# SOURCE DOCUMENT
========
**Locating Novel Digital Commodities Within a Cluster-Driven Model for Global Commodities**

With massive, recent interest in institutional investment in digital commodities, ie cryptocurrencies, US and other regulatory commissions effectively classify such assets as commodities. Given that these risk assets are typically priced in tandem with stock equity, and contrasted against US Treasury instruments, little scholarship has analyzed cryptocurrencies and digital assets as effective commodities, such as Sugar, Timber, Oil products or Grains. 

Seeing Bitcoin as a necessary commodity to participate in cross border money exchange, ecommerce, or oil purchasing is necessary to justify considering it as a commodity, rather than a risk asset. For those who analye cryptocurrency as a holding, and analyze it via other valuation methods typically finds the exercise wanting, as valuation tends to look for underlying, fundamental value. The use case, also for Bitcoin and other digital commodities also leaves the analyst to wonder whether they are investing in Ponzi goods; Bitcoin is used to purchase hotel rooms, and at times, yachts or pizza slices, but it remains a held-good such as Gold. 

**Why Cluster Commodities, to Study Bitcoin (or Hogs)?**

When digial commodities are analyzed alongside Oats, Gold, E-Mini Futures and other classical commodities, their prices covariance, against a pool of commodities can be tracked. Unifying digital commodities within pools of other commonly traded daily commodities allows another category of analysis to emerge, where traders simply shift from one commodity to another, as economic winds change, or opportunities simply justify a change of trading venue, ie a trend-shift toward energy away from equity, and we have seen since the start of a hot war in Ukraine.
========
# TASK SET
- A) In the article on digital commodities, which classical commodities are named as being analyzed alongside digital commodities?
- B) Write the next part of the article on digital commodities, starting after its last sentence.

# INFORMATION PROVIDED
========
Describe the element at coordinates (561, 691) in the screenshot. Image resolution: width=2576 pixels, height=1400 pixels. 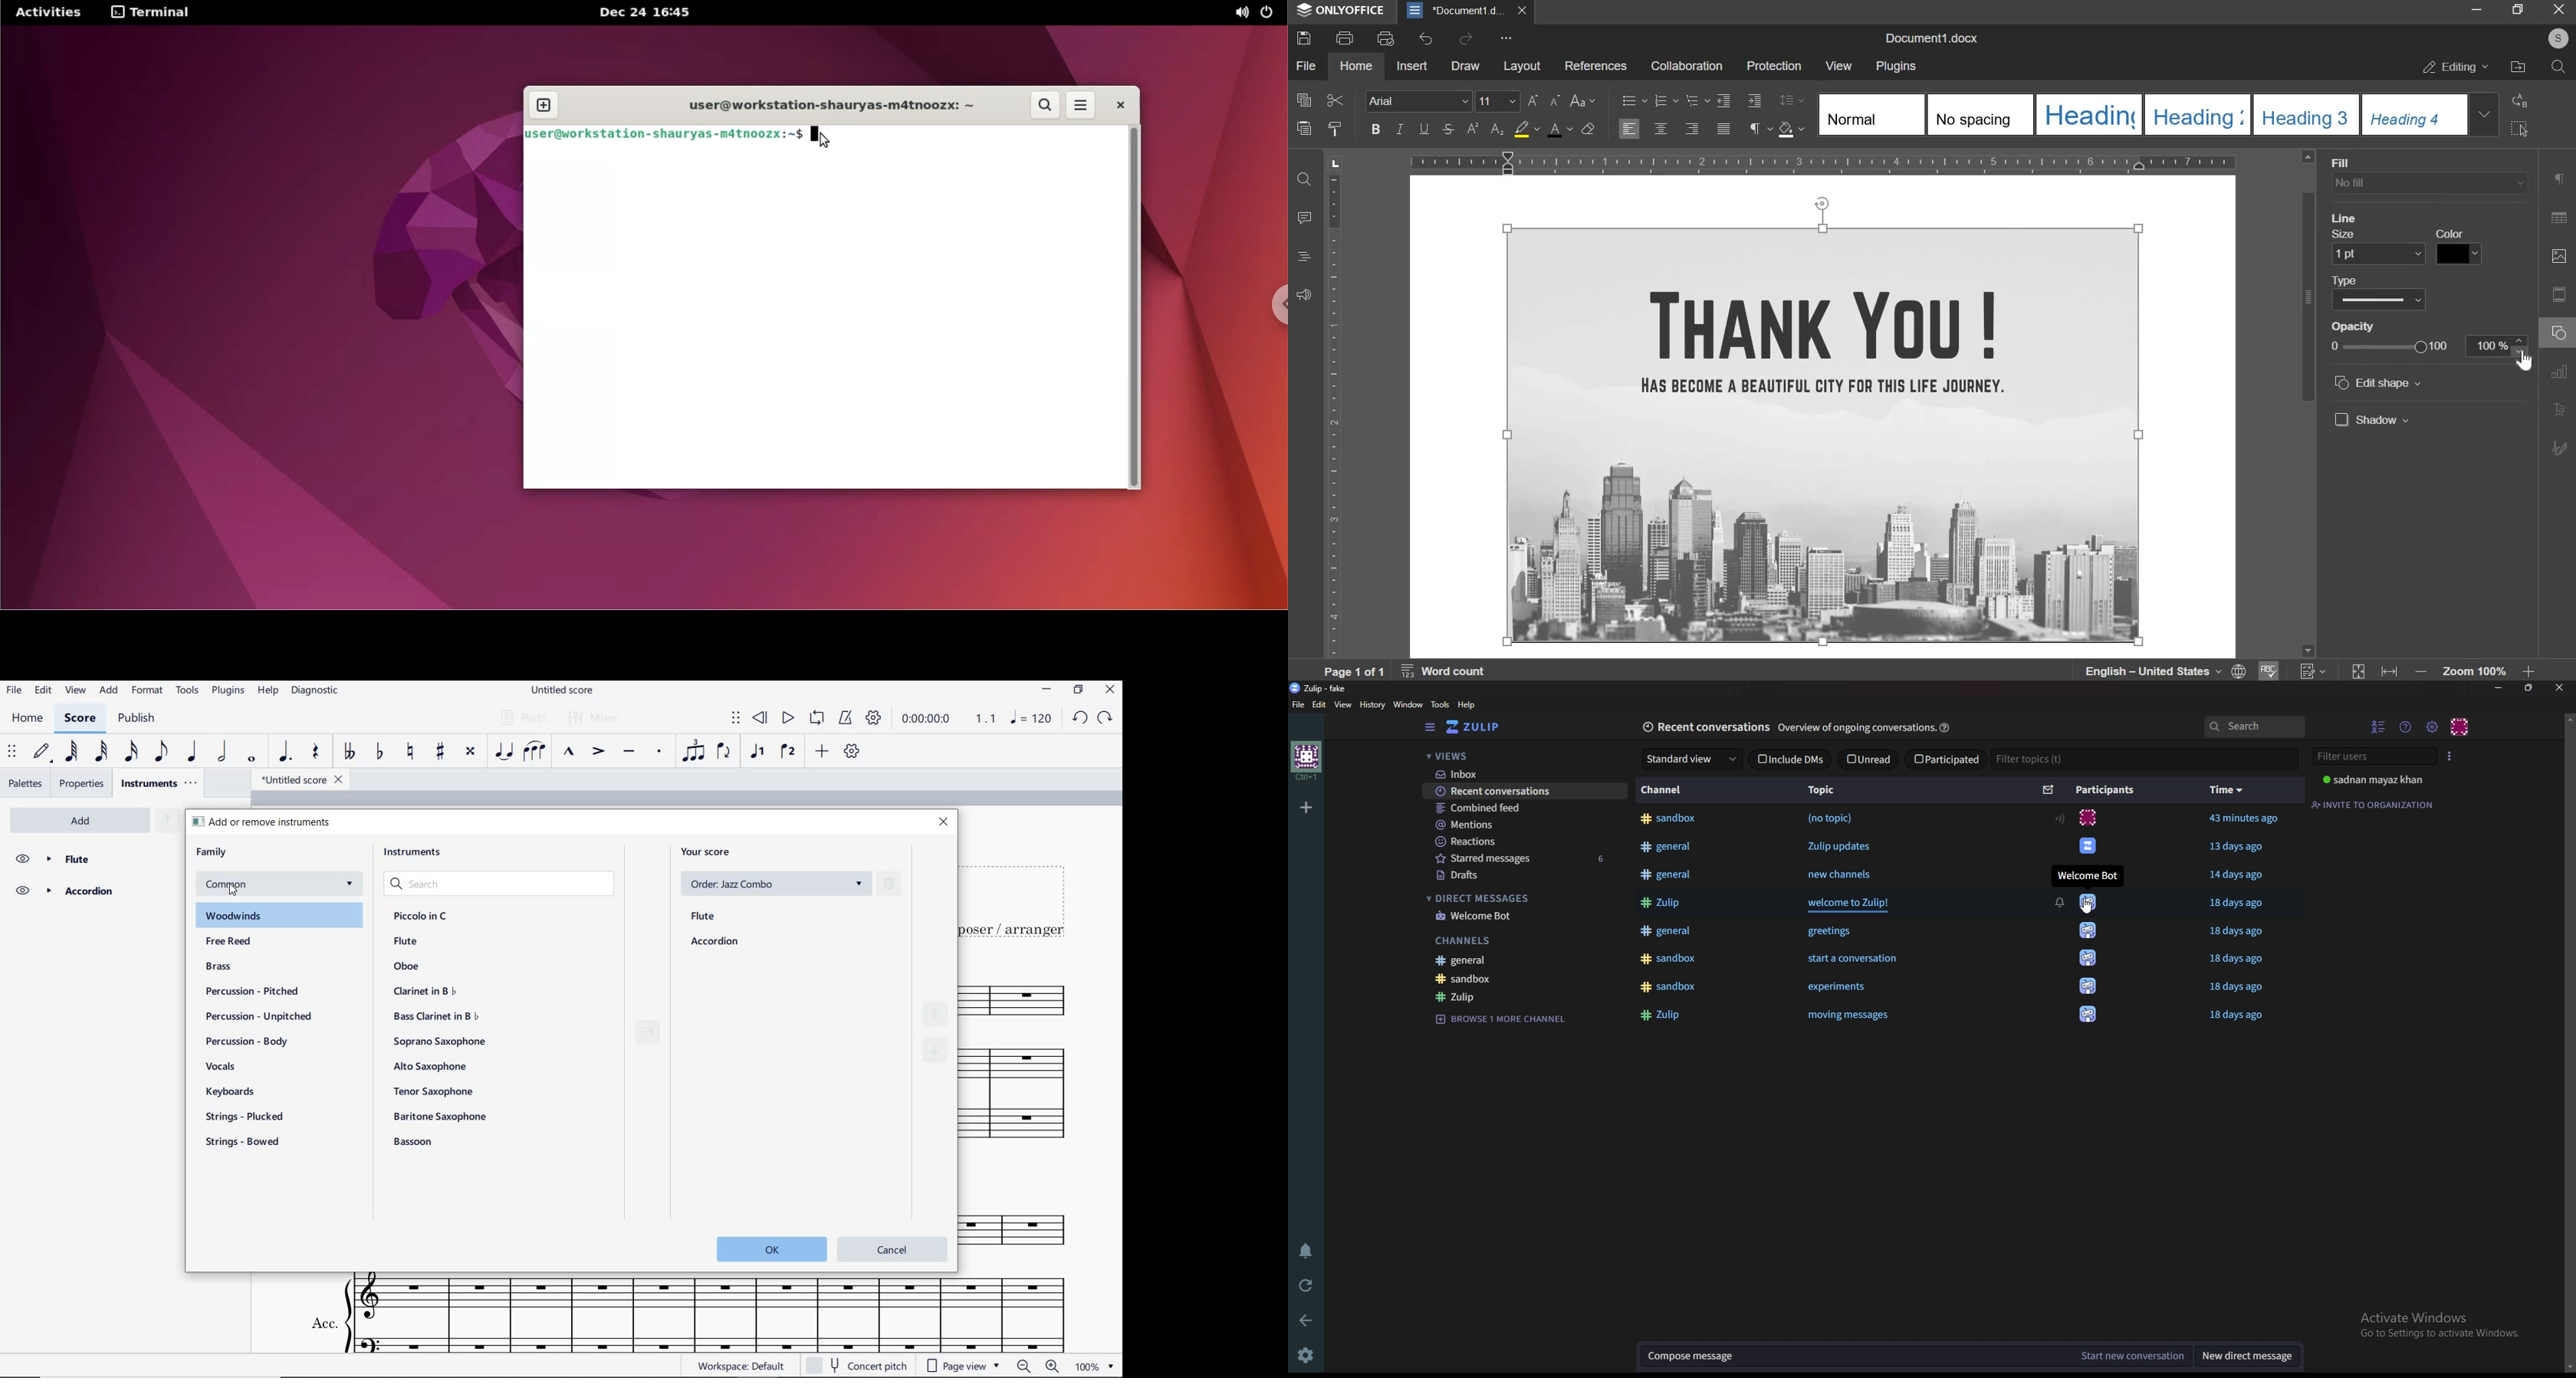
I see `FILE NAME` at that location.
========
# RESULTS OF THE EXERCISE
- A) Oats, Gold, and E-Mini Futures.

- B)
**Using Cluster Matrices to Study Covariant, Affine Price Behaviors between Bitcoin and Other Commodity Flows**

This study samples the recent price behavior of 37 commodities, then traces the covariant, linear behavior, matrix style. Affine, or common mover groups are established, and presented interactively, for the viewer in a visual milieu. 

Discussion of data pipeline used, and the subsequent data transformations needed in order to create this affine matrix, as well as the technical tools to facilitate this. 

**Overview of Data Science Techniques**

The pipeline includes downloading data, introducing processing efficiencies, model building and cross validation, and cluster expression. I outline my steps as I take them, to arrive at a matrix of pricing which affords the following advantages. 

The experiement was adapted from scikit-learn's own documentation, where the techniques were applied to the US stock market. My rendition creates several departures while adapting the advantage of Varoquaux's pipeline.[1]

1. The data ingest is fast, efficient, updateable and portable. Anyone may use this code to build a working model of US-traded commodities, and add symbols they wish to see, where I have missed them. 
2. Data represent public, recently settled trades. 
3. Local CPU resources are used in order to use notebook memory efficiently, and leverage local Linux resources.
4. Data remains in perpetuity for the analyst, or it may be rebuilt, using updated, daily trade series. 
5. Data is built as a time series, in the OHLC format, where Opening, Closing, High and daily Low prices are located.
6. Clustering is aimed toward predictive use, where clusters can achieve whatever size is needed, to cluster affine, covariant items
7. Every commodity under consideration is measured for covariance against each other, to locate a product that trades in the same linear way
8. Sparse Inverse Covariance is the technique used to identify relationships between every item in the Matrix, and thus explose clusters of products, trading similarly. This is a list of connected items, trading conditionally upon the others.Thus the list is a useable, probable list of items which trade in the same way, over a week of US business.
9. An edge model exposes the borders for classification, and locates clusters at its discretion. Thus, no supervised limits are imposed in cluster formation. 
10. Hyperparameters are determined via search with a predetermined number of folds, where each subset is used to locate model parameters, which are averaged at the close of the run. 
11. Given the large volume of colinear features, a cross validation technique is used to 'lasso' model features. 

**Building the Data Science Environment for Linux and Python**

Use the following commands to interface with your underlying linux environment. These may not need to be commented out, but will remain necessary each time a new kernel boot, in your notebook, takes place.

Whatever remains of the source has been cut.